Data to examine →

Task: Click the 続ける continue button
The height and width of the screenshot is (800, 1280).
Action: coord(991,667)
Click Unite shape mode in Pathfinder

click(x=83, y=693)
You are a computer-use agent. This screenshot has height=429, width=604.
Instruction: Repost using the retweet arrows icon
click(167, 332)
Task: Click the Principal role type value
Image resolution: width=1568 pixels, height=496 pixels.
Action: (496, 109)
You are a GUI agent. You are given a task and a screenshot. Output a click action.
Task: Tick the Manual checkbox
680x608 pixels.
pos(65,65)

---

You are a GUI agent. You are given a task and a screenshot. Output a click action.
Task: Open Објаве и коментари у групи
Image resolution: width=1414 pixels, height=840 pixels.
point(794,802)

--

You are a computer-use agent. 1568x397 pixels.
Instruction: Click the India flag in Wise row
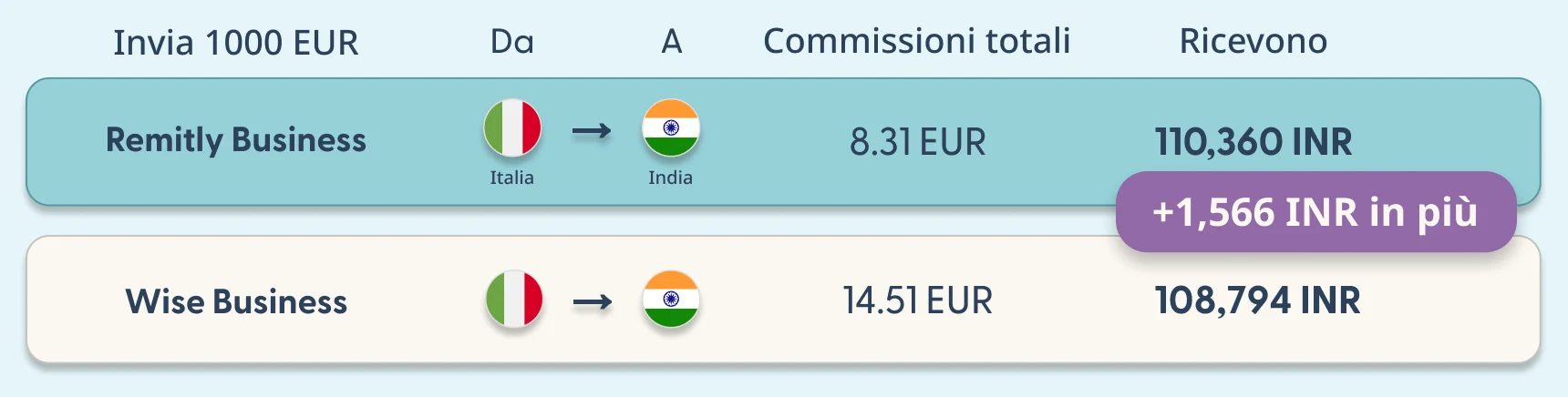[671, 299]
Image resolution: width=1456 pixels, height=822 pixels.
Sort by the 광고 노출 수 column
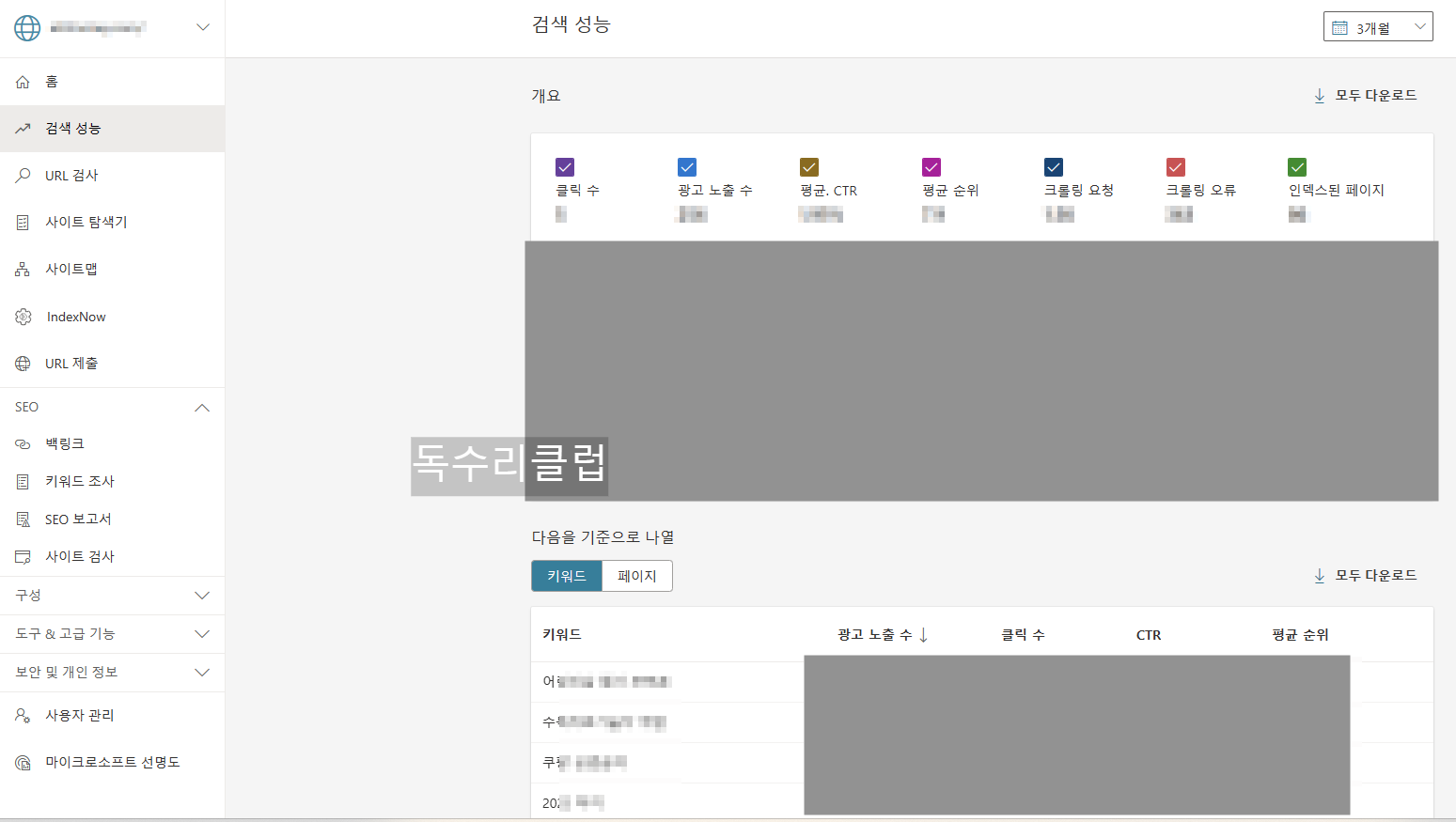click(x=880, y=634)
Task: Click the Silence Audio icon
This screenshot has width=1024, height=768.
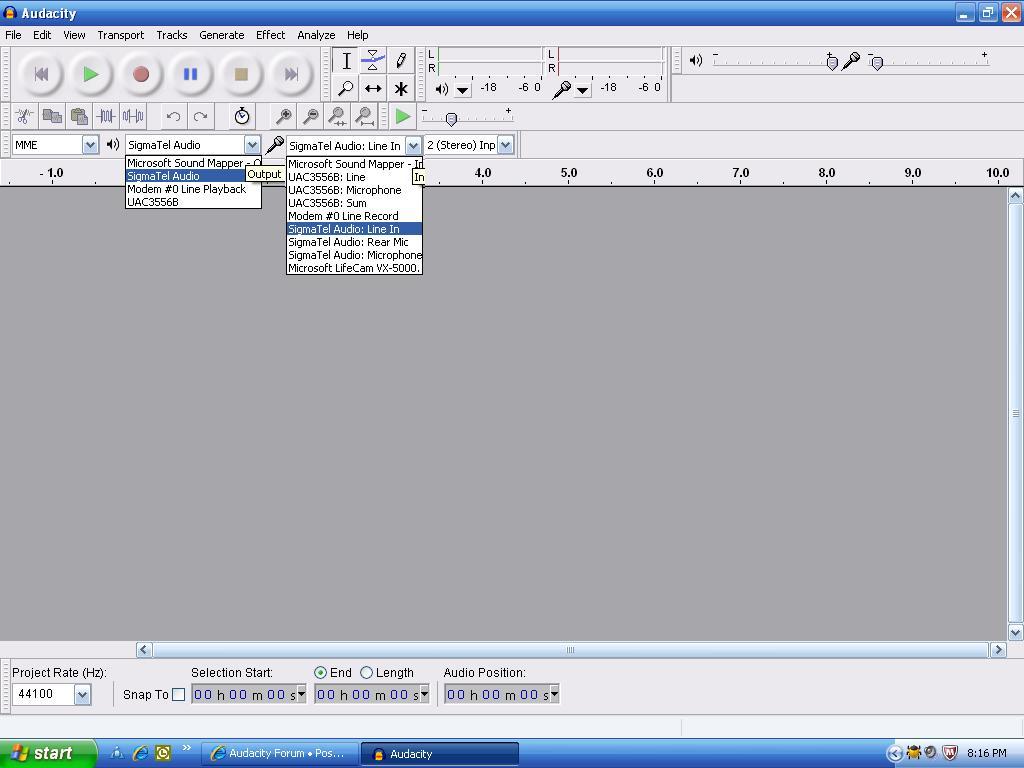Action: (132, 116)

Work order →
Would you copy every line of the entries that includes the word "computer"?

Your response →
You are a computer-use agent. This screenshot has height=429, width=604.
You are a computer-use agent. 1568x397 pixels.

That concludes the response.